Record set below:
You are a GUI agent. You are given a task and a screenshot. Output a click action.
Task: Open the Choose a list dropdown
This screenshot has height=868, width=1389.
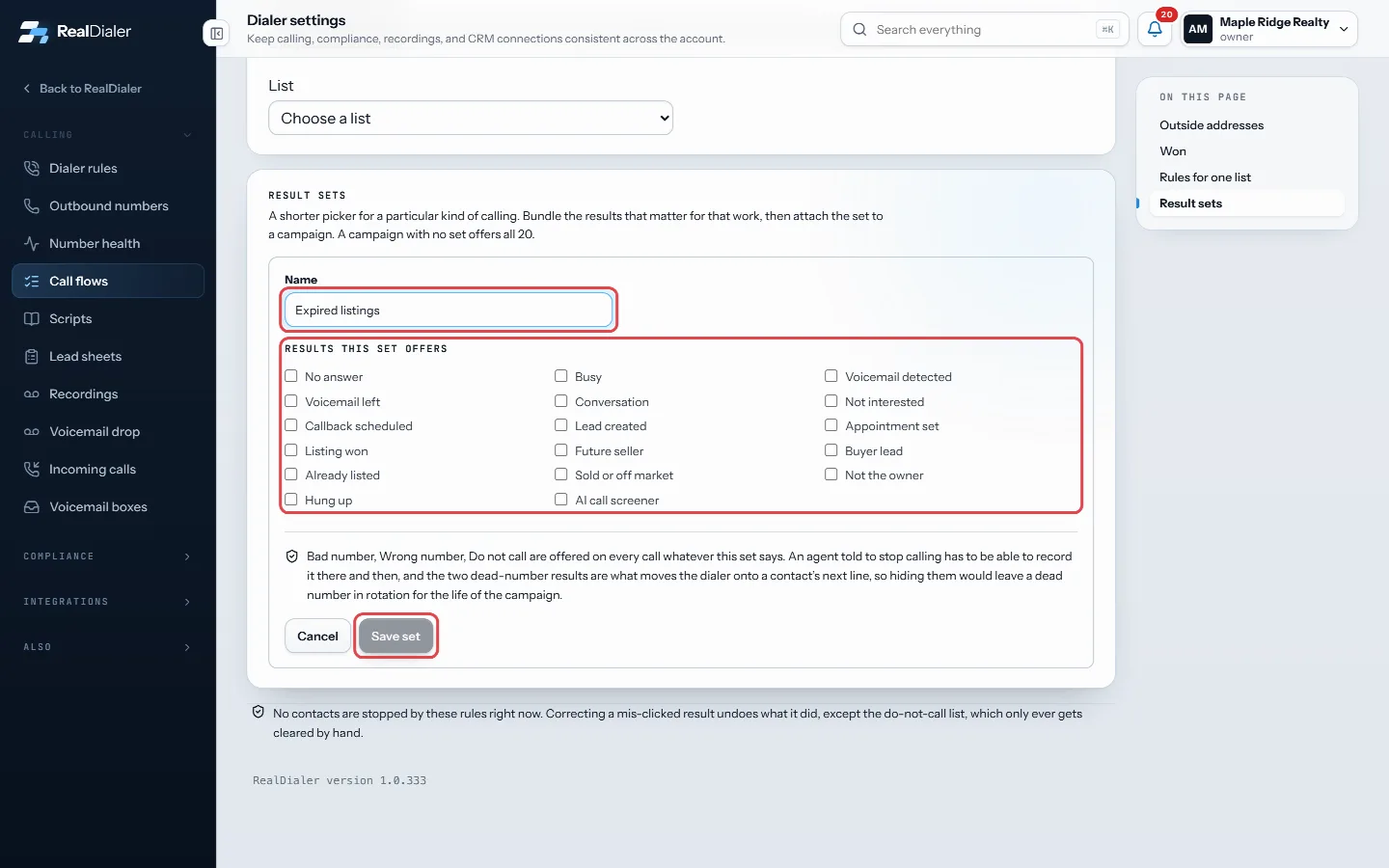coord(471,118)
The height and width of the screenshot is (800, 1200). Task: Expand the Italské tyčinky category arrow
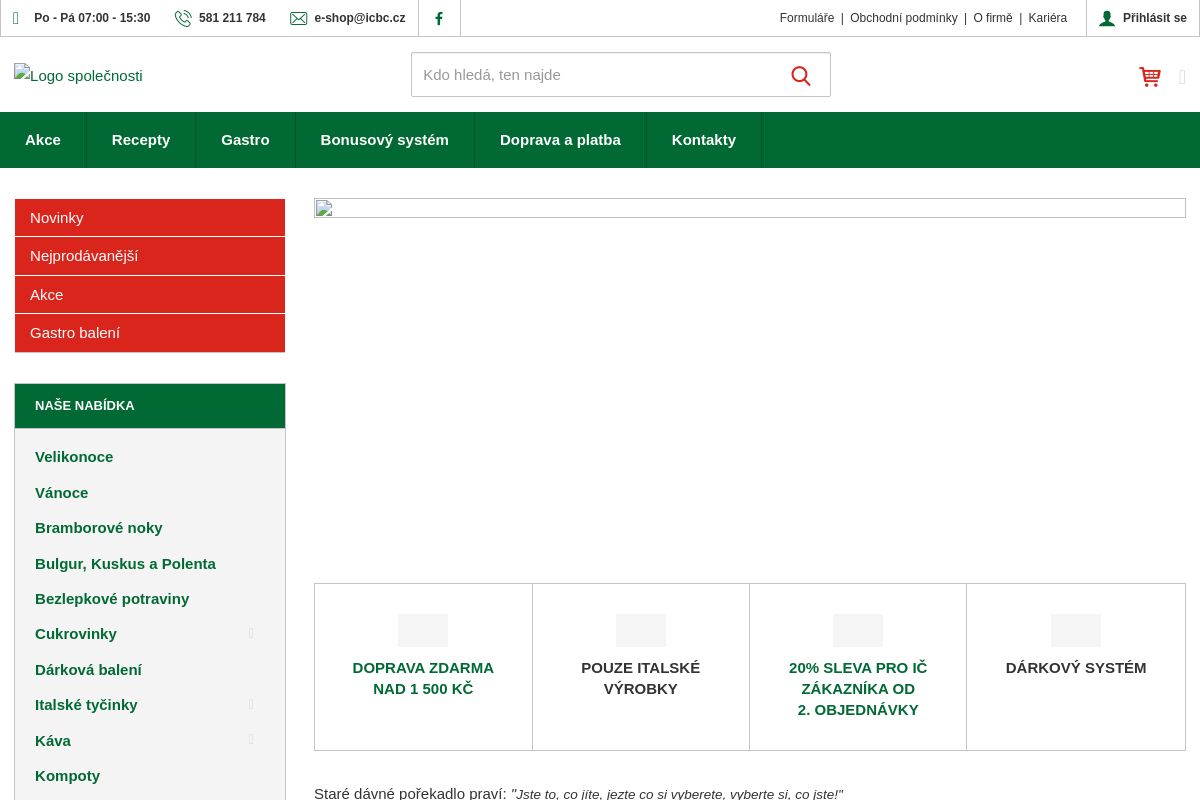[251, 705]
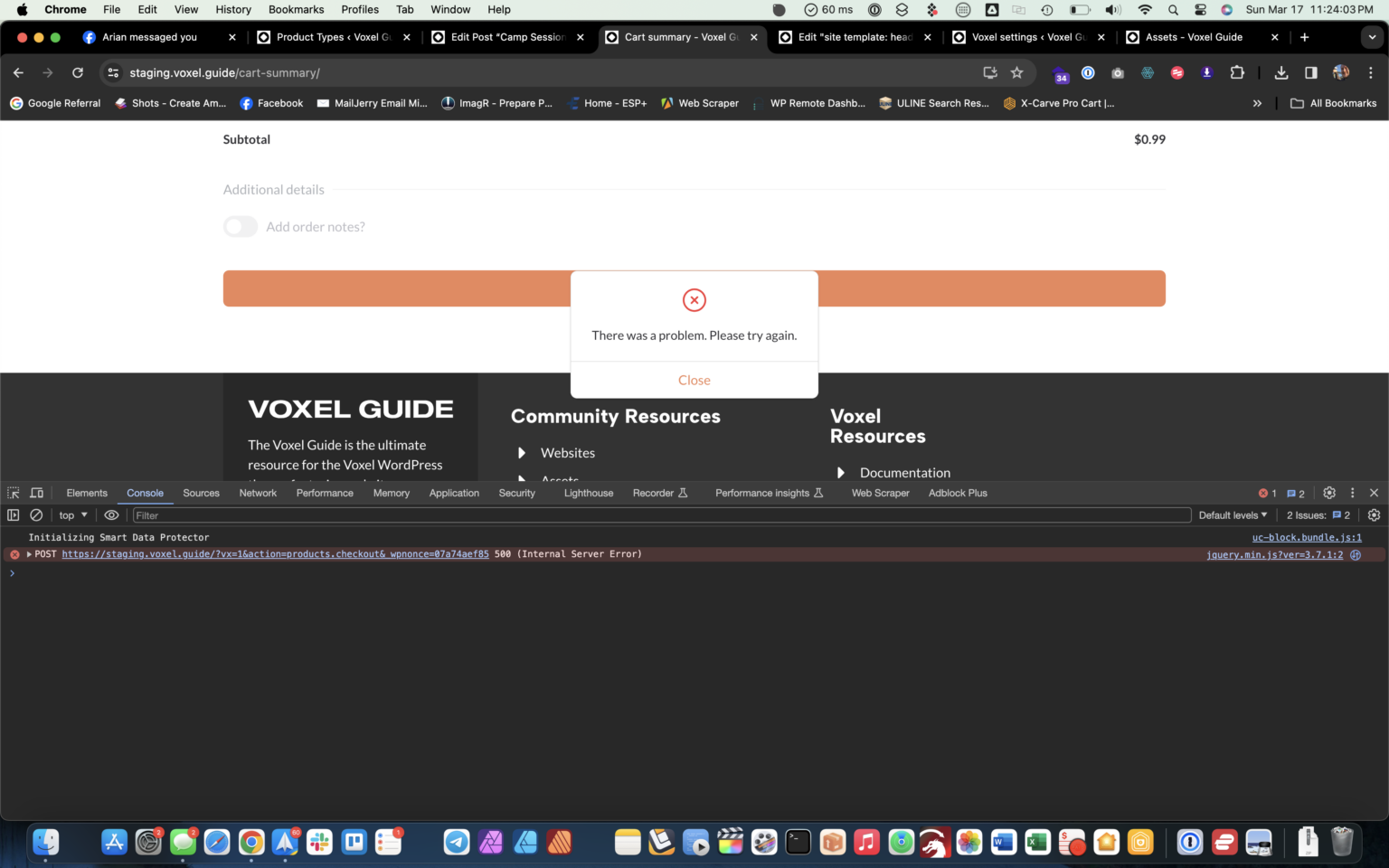Open the History menu in the menu bar
The width and height of the screenshot is (1389, 868).
(x=232, y=9)
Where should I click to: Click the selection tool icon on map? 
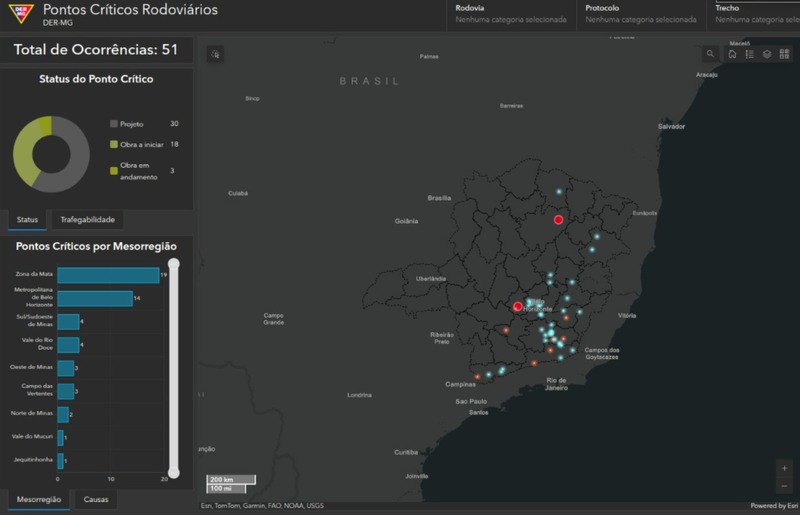[215, 54]
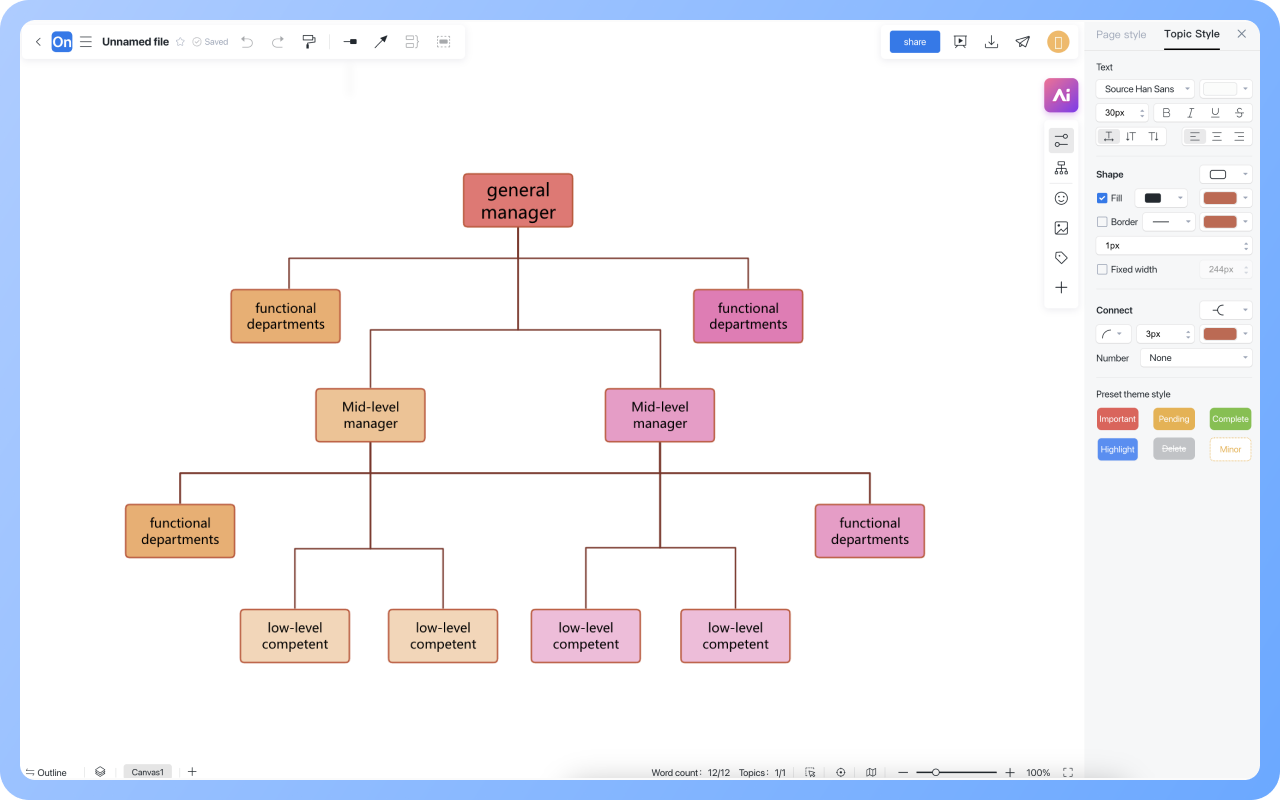
Task: Open the emoji sticker panel icon
Action: pyautogui.click(x=1061, y=198)
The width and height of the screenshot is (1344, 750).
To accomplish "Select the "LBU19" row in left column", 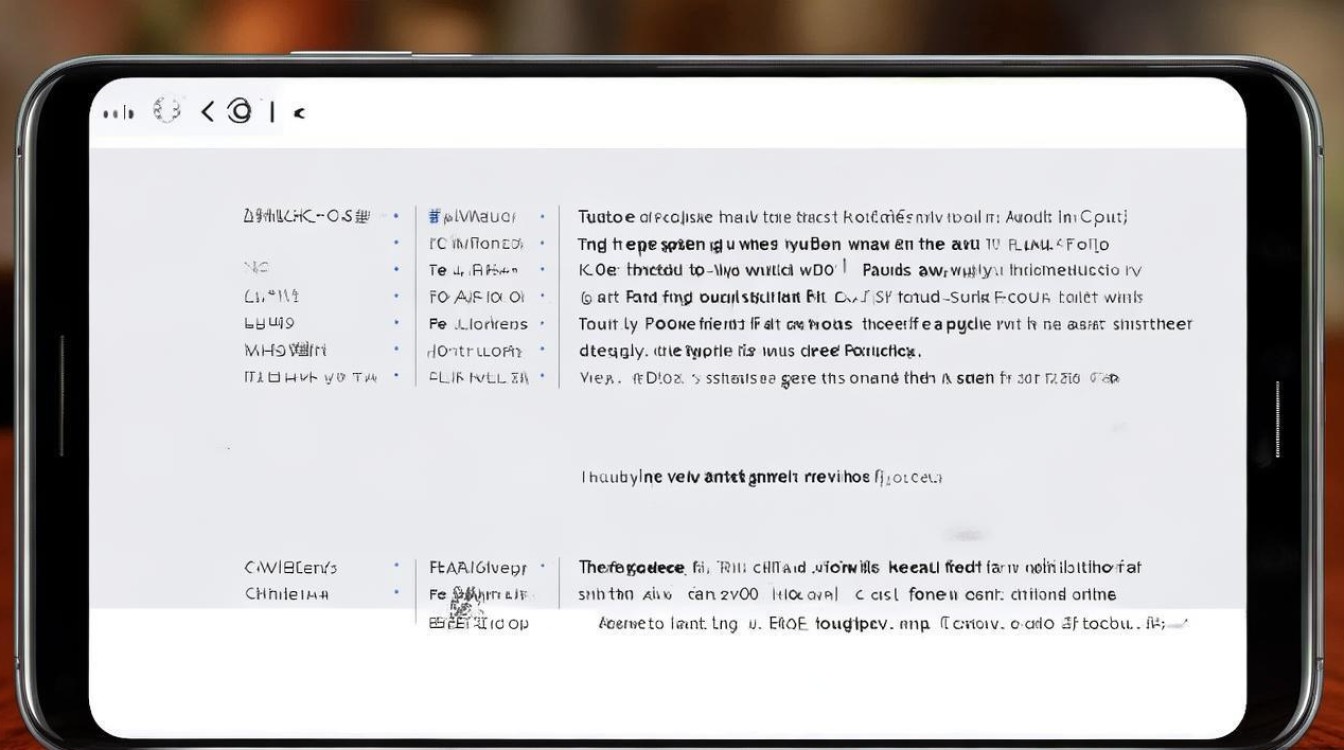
End of Record set.
Please transcribe the entries exactly, omitting the images.

You are a GUI agent. You are given a task and a screenshot. Output a click action.
Task: Open the Choose a list dropdown
This screenshot has height=868, width=1389.
coord(471,118)
The height and width of the screenshot is (800, 1200). Task: Expand the Italské tyčinky category arrow
[251, 705]
Open the History menu in the menu bar
The width and height of the screenshot is (1389, 868).
(x=232, y=9)
Where should I click to: Click the selection tool icon on map? 
[215, 54]
Task: Open the emoji sticker panel icon
Action: pyautogui.click(x=1061, y=198)
The width and height of the screenshot is (1344, 750).
To accomplish "Select the "LBU19" row in left column", 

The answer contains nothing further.